From Speech to Sonography: Spectral Networks for Ultrasound Microstructure Classification.
Authors
Abstract
The frequency dependence of backscattered radiofrequency (RF) signals produced by ultrasound scanners carries rich information related to the tissue microstructure (i.e., scatterer size, attenuation). This information can be sue to classify tissues based on microstructural changes associated to disease onset and progression. Conventional convolutional neural networks (CNNs) can learn this information directly from radio-frequency (RF) data, but they often struggle to achieve adequate frequency selectivity. This increases model complexity and convergence time, and limits generalization.
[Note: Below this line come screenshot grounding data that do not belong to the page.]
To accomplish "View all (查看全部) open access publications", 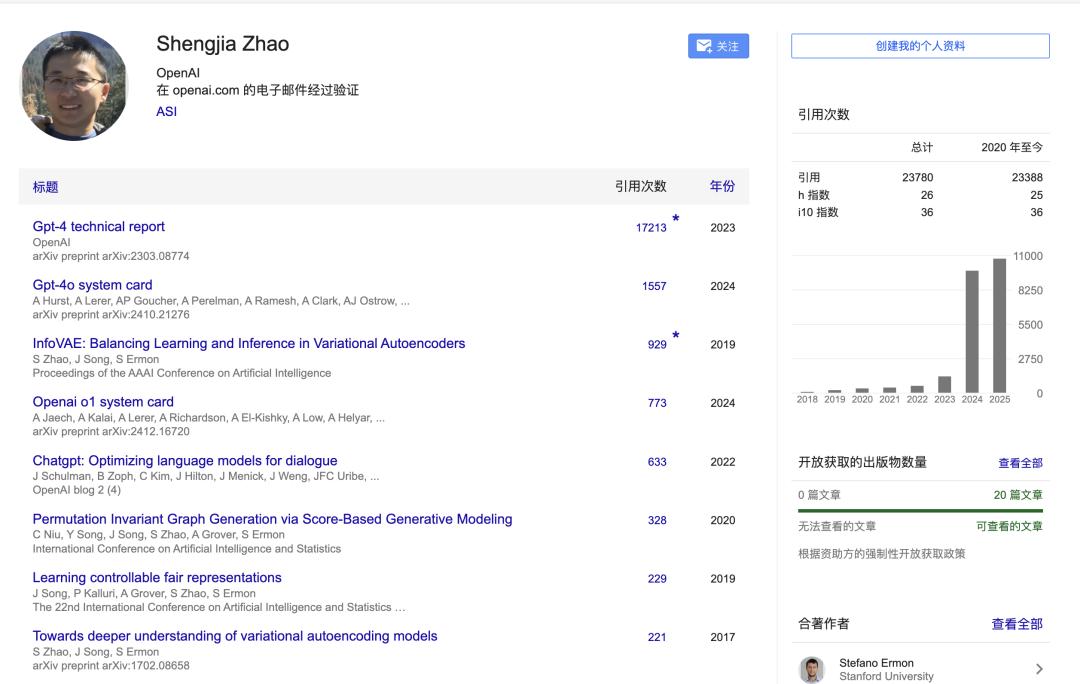I will [1020, 463].
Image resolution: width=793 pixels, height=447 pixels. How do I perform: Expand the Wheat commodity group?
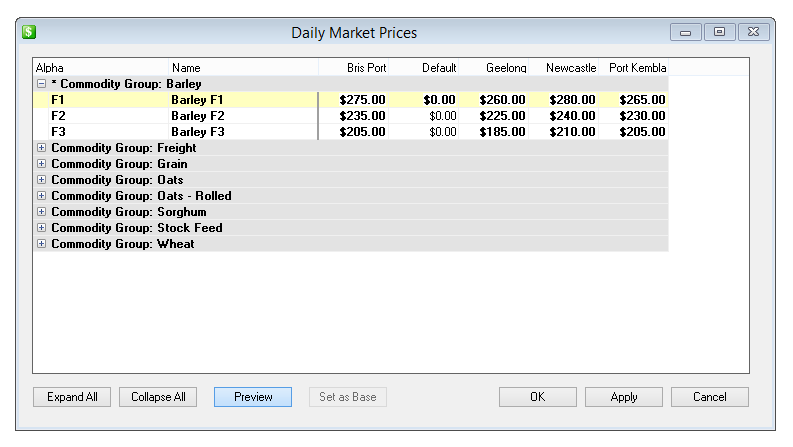click(x=41, y=244)
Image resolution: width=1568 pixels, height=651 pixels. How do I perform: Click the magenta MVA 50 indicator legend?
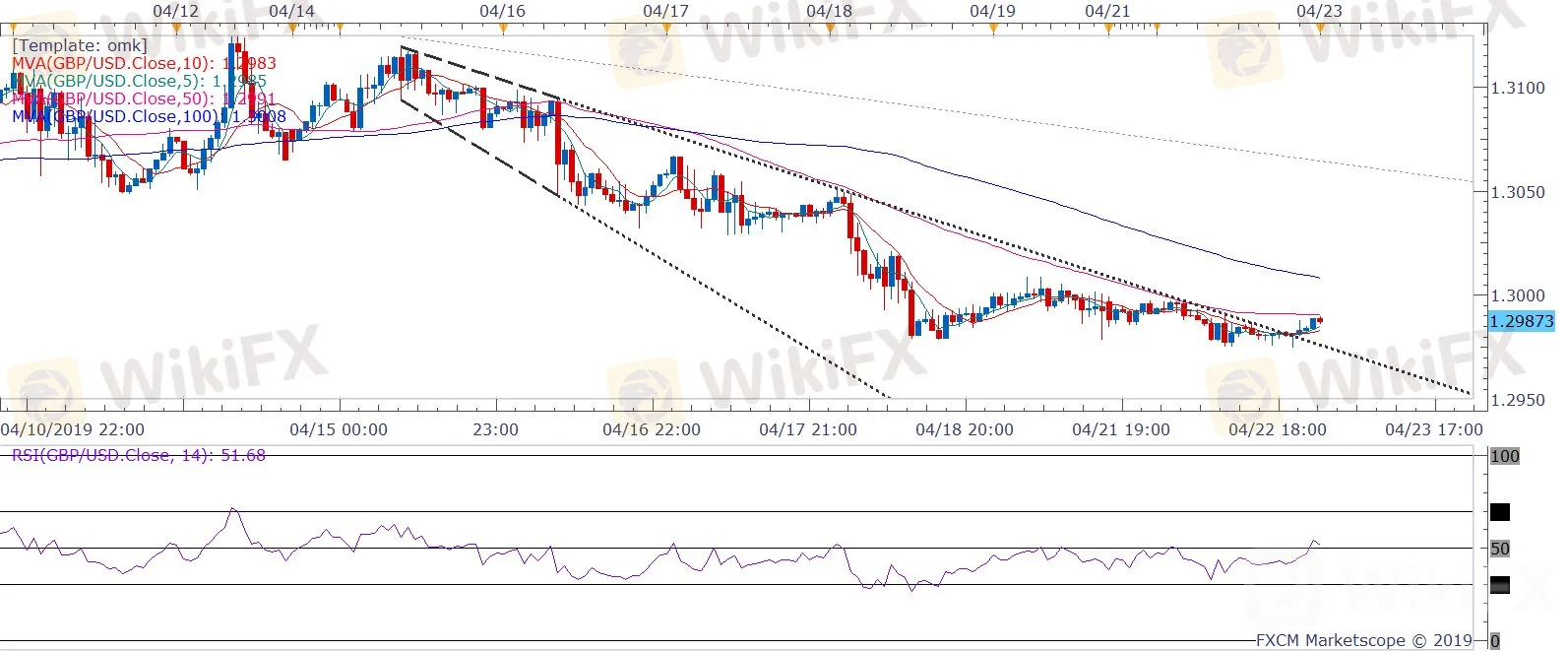coord(144,98)
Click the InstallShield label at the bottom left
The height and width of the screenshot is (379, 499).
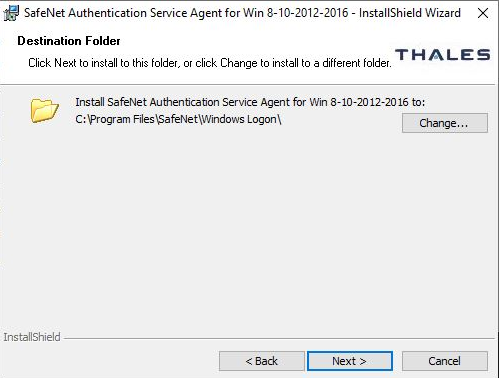click(32, 337)
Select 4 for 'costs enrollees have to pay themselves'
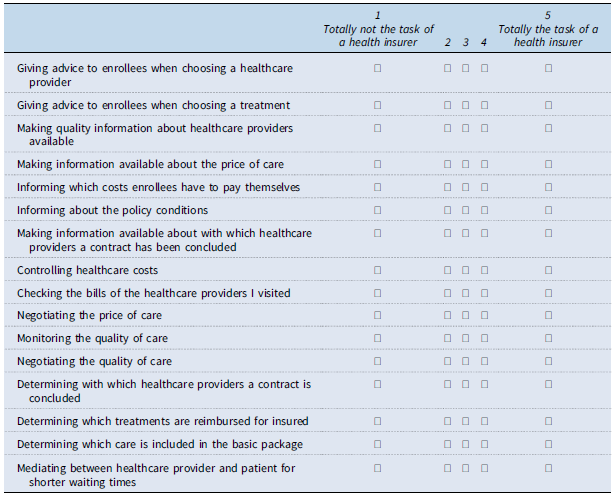614x495 pixels. click(x=484, y=187)

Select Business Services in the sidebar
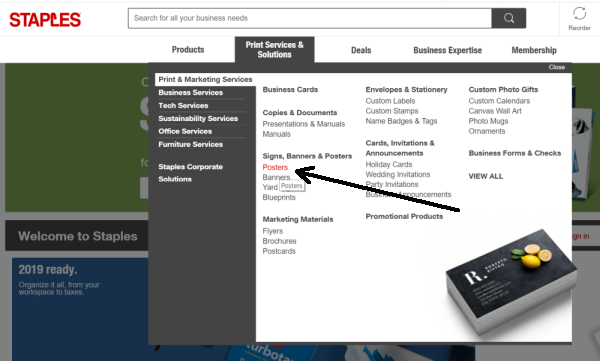[191, 92]
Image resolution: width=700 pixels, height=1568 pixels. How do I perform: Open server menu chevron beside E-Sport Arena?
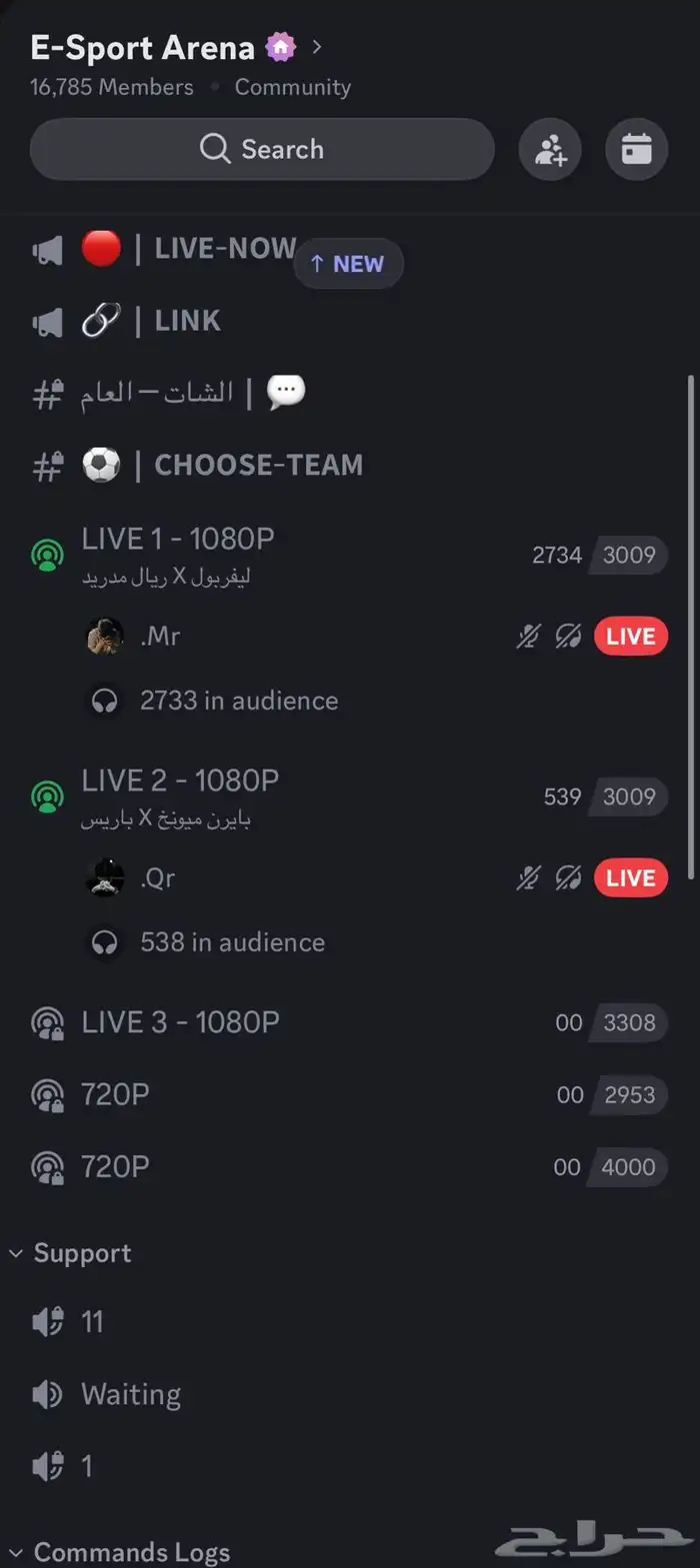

To overcome these challenges, SincNet, originally developed for speech processing, was adapted to classify RF data based on differences in frequency properties. Rather than learning every filter coefficient, SincNet only learns each filter's low frequency and bandwidth, dramatically reducing the number of parameters and improving frequency resolution. For model interpretability, a Gradient-Weighted Filter Contribution is introduced, which highlights the importance of spectral bands. The approach was validated on three datasets: simulated data with different scatterer sizes, experimental phantom data, and in vivo data of rats which were fed a methionine and choline- deficient diet to develop liver steatosis, inflammation, and fibrosis. The modified SincNet consistently achieved the best results in material/tissue classifications.